Он тычком отправил своего гостя за дверь, но таким образом Иехубабел оказался прямо под статуей Антиоха и, обретя новую для себя смелость, презрительно обозвал его дураком, после чего плюнул на дискобола, сказал, что такое тщеславие подлежит уничтожению, и покинул гимнасиум.
Тем же вечером Тарфон пересказал этот разговор Мелиссе, и она расстроилась, что Иехубабел так глупо вел себя. Она была готова простить его непонимание смысла ее действий, потому что греческий образ жизни в самом деле должен был казаться странным строгим, аскетичным евреям. И поэтому, пользуясь свободой греческой женщины, она позвала Двух из своих рабов, которые с небольшими светильниками проводили ее до дома Иехубабела, где она неподдельно удивила его настойчивостью своего желания войти в дом, где, подобно знакомой соседке, Мелисса села на стул в кухне.
– Иехубабел, – начала она на койне, – я расстроена той враждебностью, которая растет между тобой и Менелаем.
«Она опутала моего сына, – подумал еврей, – а теперь хочет заманить в ловушку и меня.
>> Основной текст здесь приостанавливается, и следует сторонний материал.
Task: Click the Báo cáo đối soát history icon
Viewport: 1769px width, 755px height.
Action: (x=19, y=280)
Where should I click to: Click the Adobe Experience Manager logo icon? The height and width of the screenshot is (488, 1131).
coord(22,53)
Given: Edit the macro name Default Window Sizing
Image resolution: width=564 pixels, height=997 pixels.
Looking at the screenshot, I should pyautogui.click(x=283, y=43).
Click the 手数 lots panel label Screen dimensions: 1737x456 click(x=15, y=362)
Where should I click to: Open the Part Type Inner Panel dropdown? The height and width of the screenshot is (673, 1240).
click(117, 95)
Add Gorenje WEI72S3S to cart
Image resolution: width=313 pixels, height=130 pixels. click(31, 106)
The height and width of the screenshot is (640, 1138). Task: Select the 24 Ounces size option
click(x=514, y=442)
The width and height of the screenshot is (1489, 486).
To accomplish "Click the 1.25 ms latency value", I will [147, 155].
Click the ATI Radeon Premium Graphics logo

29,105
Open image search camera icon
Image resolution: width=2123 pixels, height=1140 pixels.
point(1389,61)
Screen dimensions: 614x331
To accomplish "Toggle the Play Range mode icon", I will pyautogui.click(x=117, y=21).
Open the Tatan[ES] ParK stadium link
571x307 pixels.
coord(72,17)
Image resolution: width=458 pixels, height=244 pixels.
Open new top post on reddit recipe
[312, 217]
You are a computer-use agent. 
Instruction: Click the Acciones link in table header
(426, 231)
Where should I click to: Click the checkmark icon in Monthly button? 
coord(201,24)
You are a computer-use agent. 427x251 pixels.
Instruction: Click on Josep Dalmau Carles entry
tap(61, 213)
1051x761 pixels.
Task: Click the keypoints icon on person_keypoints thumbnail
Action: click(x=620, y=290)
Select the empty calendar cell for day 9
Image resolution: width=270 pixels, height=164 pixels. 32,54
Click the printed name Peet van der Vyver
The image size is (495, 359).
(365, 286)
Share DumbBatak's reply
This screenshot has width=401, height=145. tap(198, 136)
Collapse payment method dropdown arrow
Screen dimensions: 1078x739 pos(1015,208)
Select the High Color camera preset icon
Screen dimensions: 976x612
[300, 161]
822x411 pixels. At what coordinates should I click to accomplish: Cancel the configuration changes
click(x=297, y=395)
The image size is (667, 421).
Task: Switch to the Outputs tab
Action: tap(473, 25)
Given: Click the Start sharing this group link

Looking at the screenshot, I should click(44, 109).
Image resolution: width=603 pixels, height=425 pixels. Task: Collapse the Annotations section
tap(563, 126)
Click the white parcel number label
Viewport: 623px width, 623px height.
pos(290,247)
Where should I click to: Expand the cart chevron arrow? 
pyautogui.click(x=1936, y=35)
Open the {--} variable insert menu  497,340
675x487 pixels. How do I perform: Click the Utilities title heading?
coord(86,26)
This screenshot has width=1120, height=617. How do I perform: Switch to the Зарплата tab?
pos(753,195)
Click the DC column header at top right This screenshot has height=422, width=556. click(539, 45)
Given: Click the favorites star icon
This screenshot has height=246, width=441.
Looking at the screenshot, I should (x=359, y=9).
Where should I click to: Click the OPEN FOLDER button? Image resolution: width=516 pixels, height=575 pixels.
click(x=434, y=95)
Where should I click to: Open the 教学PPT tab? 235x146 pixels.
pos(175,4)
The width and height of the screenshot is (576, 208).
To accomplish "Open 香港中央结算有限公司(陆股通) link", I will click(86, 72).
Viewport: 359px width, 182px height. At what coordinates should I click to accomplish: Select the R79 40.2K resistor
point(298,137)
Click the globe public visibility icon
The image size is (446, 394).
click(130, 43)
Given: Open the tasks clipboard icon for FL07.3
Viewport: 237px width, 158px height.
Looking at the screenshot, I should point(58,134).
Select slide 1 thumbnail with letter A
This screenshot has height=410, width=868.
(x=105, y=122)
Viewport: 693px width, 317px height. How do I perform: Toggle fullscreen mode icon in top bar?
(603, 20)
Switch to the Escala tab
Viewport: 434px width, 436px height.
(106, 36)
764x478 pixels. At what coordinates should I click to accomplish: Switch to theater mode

Но с какой целью?»
– Но еще больше меня расстроило, что ты поссорился с моим мужем. На самом деле Тарфон – лучший друг для вас, евреев. Он старается смягчить каждый закон.
«Ага! – подумал еврей. – Значит, есть какой-то новый эдикт, о котором Тарфон побоялся рассказать мне лицом к лицу. И послал жену обманывать меня».
– Мой муж и Менелай – оба рассказали, что ты обо мне думаешь. Поверь, Иехубабел, ты ошибаешься. Я всего лишь помогаю Тарфону, чтобы в Макоре было хорошее правление, и пытаюсь показать твоему сыну все величие нашей империи. Но дело не во мне. А в Менелае. Неужели ты не понимаешь, какой у тебя потрясающий сын? Что придет день, когда он станет правителем этих мест?
Иехубабел отпрянул от женщины, которая так искушала его. Теперь-то он понимал, почему Беньямин пал жертвой ее очарования: она была не только изящной и соблазнительной женщиной, но, слушая ее, становилось ясно, что только такие женщины должны говорить об империи и заниматься образованием молодых людей.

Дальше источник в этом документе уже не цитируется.